Android devices are now attacked more often by malware than PCs, according to a report released today by Sophos, a cyber security software maker. It said that almost 10 percent of Android devices in the U.S. have experienced a malware attack over a three-month period in 2012, compared to about 6 percent of PCs.
With 52.2 percent of the smartphone market in the United States, Android has become a tempting target. "Targets this large are difficult for malware authors to resist," the report said. "And they arent resisting attacks against Android are increasing rapidly."
[ Understand how to both manage and benefit from the consumerization of IT with InfoWorld's "Consumerization Digital Spotlight" PDF special report. | Subscribe to InfoWorld's Consumerization of IT newsletter today. ]
Sophos noted that the most common malware attack on Android involves installing a fake app on a handset and secretly sending expensive messages to premium-rate SMS services.
Cyber criminals have also found ways to subvert two-factor authentication used by financial institutions to protect mobile transactions, according to the report. They do that by planting eavesdropping malware on a handset to obtain the authentication code sent to a phone by a bank to complete a transaction.
During 2012, the report said, hackers showed ambition by attacking more platforms, social networks, cloud services, and mobile devices and nimbleness by rapidly responding to security research findings and leveraging zero-day exploits more effectively.

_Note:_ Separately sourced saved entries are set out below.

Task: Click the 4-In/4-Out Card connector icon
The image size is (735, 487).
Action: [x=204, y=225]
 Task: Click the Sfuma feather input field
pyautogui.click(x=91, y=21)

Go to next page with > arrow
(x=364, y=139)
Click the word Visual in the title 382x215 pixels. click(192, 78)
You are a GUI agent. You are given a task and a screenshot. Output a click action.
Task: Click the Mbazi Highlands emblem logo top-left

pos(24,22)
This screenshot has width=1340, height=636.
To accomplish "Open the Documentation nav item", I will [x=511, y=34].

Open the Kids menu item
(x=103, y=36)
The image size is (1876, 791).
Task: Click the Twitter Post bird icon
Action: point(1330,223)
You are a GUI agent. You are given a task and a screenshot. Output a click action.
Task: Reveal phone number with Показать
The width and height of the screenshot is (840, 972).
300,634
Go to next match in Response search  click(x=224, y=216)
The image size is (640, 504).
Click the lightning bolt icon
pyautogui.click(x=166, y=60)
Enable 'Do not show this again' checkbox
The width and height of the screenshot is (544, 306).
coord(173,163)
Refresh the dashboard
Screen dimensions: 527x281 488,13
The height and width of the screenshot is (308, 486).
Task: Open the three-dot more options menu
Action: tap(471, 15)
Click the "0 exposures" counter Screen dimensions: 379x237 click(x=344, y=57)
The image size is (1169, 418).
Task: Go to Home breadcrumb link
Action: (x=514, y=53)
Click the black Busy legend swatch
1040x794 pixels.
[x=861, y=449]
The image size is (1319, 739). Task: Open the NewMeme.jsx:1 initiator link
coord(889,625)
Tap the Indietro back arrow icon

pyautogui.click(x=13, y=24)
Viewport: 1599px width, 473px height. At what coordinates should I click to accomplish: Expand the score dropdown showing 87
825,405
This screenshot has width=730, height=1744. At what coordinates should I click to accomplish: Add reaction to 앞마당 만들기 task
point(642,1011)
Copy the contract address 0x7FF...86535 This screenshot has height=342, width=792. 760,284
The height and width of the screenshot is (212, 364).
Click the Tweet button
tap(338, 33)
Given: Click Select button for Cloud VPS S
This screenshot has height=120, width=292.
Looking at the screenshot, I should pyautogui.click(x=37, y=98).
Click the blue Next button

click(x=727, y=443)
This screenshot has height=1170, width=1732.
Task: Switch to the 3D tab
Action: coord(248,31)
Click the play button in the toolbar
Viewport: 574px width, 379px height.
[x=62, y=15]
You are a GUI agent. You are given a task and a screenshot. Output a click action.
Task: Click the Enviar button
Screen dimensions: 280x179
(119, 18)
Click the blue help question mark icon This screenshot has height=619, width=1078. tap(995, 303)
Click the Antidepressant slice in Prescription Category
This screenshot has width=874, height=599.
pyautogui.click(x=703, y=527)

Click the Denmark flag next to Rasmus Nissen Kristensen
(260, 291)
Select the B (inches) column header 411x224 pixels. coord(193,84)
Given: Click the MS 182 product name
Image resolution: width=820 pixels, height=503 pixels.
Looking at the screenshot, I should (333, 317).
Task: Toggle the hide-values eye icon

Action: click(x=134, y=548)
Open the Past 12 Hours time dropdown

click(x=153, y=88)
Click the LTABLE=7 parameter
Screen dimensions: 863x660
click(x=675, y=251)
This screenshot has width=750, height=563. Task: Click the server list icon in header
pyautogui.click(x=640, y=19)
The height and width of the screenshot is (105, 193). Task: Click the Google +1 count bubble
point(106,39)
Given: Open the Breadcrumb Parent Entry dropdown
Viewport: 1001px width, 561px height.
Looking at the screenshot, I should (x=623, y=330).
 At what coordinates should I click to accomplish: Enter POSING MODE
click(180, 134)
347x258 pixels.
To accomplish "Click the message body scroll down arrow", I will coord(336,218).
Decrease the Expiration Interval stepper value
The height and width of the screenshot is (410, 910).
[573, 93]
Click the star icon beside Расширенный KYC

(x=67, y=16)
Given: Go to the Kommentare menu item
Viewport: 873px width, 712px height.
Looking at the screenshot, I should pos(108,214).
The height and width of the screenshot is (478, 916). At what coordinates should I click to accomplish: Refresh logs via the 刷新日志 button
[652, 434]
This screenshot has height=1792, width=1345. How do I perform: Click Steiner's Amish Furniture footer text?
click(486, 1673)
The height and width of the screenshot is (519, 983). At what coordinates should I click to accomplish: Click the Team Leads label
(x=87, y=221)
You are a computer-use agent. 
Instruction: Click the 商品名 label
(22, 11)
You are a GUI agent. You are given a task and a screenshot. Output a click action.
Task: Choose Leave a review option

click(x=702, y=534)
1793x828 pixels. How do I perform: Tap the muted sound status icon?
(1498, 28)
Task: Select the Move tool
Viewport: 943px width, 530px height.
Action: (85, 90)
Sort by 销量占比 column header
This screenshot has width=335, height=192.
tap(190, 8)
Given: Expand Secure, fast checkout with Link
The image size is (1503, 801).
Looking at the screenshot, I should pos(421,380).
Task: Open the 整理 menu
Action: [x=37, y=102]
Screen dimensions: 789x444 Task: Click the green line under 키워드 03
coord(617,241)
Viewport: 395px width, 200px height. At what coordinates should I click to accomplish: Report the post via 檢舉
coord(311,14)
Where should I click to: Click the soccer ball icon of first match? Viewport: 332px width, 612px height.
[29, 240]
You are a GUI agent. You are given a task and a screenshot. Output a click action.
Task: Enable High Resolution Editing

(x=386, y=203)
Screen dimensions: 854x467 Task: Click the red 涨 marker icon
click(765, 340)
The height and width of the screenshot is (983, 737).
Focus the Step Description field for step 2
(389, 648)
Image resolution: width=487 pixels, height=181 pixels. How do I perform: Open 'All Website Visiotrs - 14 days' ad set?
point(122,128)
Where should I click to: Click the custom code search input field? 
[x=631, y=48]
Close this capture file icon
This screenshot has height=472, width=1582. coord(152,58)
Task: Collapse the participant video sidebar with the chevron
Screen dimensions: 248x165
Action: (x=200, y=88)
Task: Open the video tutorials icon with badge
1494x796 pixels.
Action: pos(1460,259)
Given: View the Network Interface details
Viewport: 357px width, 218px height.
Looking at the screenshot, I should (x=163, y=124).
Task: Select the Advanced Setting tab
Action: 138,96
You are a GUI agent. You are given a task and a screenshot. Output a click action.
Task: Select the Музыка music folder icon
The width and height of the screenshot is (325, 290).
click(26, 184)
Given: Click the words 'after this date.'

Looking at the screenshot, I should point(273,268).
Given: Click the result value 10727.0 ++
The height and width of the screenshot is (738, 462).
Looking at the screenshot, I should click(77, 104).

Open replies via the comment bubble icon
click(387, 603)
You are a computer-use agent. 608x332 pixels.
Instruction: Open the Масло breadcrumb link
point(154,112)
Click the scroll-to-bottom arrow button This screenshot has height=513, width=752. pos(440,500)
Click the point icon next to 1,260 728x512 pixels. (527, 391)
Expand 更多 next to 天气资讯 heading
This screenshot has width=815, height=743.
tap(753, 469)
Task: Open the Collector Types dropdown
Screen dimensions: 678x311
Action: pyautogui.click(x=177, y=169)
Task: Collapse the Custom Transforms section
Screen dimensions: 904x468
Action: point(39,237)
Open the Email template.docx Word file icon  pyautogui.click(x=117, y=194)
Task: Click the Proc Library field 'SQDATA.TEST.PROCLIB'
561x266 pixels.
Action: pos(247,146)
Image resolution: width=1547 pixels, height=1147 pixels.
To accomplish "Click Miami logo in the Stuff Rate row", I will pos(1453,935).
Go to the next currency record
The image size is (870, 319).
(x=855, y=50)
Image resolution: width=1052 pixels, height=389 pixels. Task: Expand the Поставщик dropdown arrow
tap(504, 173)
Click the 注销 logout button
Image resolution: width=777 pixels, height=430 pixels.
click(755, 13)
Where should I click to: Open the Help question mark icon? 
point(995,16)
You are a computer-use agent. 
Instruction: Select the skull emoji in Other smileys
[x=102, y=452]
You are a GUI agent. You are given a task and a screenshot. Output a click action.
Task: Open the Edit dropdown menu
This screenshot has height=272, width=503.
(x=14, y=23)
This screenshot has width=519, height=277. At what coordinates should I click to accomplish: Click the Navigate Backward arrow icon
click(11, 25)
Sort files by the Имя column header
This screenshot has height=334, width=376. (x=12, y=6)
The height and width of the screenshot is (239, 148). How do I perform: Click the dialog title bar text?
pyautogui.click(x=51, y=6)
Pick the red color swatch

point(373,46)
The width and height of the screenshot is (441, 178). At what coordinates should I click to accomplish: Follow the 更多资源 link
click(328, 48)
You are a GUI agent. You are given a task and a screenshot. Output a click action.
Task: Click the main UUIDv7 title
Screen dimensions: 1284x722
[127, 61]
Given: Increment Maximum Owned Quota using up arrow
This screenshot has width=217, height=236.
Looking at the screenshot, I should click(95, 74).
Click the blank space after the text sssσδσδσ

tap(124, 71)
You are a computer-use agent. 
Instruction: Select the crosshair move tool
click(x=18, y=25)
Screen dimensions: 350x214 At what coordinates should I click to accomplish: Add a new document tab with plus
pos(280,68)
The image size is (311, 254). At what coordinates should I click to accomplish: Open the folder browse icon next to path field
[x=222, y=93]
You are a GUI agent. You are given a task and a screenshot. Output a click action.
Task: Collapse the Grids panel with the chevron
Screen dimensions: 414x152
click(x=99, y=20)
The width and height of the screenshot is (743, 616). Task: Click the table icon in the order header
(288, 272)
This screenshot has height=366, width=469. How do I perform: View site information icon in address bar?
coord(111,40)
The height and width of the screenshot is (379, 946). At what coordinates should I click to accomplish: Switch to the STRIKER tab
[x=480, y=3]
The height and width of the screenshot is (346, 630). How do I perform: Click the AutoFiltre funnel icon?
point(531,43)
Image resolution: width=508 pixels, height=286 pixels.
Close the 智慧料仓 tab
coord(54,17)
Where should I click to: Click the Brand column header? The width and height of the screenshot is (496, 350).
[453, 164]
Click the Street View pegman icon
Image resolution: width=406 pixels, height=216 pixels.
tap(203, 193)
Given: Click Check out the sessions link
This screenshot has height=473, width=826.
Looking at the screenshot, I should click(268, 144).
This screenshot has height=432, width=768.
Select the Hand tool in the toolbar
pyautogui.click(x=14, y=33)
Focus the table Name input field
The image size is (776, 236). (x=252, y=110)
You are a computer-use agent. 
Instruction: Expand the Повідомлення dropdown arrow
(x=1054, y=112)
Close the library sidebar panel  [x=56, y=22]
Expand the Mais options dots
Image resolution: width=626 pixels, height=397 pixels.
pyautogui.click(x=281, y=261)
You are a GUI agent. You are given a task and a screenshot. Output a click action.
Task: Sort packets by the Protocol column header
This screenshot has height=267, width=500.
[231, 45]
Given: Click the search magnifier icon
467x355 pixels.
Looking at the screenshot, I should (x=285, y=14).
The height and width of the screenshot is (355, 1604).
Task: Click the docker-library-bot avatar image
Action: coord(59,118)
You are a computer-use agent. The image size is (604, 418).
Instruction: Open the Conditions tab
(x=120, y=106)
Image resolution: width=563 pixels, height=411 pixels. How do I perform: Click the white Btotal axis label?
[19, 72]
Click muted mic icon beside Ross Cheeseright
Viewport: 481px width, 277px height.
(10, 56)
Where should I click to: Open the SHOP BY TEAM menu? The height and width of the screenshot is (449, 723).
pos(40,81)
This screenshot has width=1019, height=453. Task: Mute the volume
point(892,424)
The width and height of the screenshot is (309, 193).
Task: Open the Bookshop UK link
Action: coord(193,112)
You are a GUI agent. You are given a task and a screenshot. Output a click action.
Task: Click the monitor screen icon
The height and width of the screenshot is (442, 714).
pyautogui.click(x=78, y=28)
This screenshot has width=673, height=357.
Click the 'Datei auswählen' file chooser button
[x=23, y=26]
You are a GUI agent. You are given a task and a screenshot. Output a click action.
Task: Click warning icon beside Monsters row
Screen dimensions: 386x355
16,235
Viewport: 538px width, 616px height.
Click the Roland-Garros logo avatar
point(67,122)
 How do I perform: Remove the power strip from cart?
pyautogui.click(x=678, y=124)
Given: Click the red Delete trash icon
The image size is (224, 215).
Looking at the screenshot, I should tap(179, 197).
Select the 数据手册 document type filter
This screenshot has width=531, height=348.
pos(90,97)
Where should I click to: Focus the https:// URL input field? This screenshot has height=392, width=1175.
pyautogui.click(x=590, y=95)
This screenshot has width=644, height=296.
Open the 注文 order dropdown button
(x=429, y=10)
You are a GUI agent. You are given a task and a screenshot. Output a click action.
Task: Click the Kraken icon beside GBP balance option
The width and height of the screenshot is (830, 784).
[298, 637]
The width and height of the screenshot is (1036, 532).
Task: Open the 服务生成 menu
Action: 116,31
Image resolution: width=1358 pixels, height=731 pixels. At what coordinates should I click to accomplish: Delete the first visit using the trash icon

In addition, hackers attacked thousands of badly configured websites and databases, using them to expose passwords and deliver malware to unsuspecting Internet users, the report noted. More than 80 percent of all "drive-by" attacks on unsuspecting Web surfers occur at legitimate websites, according to the report. It explained that attackers hack into legitimate websites and plant code that generates links to a server distributing malware. When visitors arrive at the legitimate site, their browser will automatically pull down the malicious software along with the legitimate code from the website.
The Sophos report also identified the five riskiest and safest countries in the world for experiencing malware attacks. Hong Kong was the riskiest country, with 23.54 percent of its PCs experiencing a malware attack over a three-month period in 2012. It was followed by Taiwan (21.26 percent), the United Arab Emirates (20.78 percent), Mexico (19.81 percent), and India (17.44 percent).
Norway (1.81 percent) was the safest country against malware attacks, followed by Sweden (2.59 percent), Japan (2.63 percent), the United Kingdom (3.51 percent), and Switzerland (3.81 percent).
"The PC remains the biggest target for malicious code today, yet criminals have created effective fake antivirus attacks for the Mac," the report said. "Malware creators are also targeting mobile devices as we experience a whole new set of operating systems with different security models and attack vectors," it added.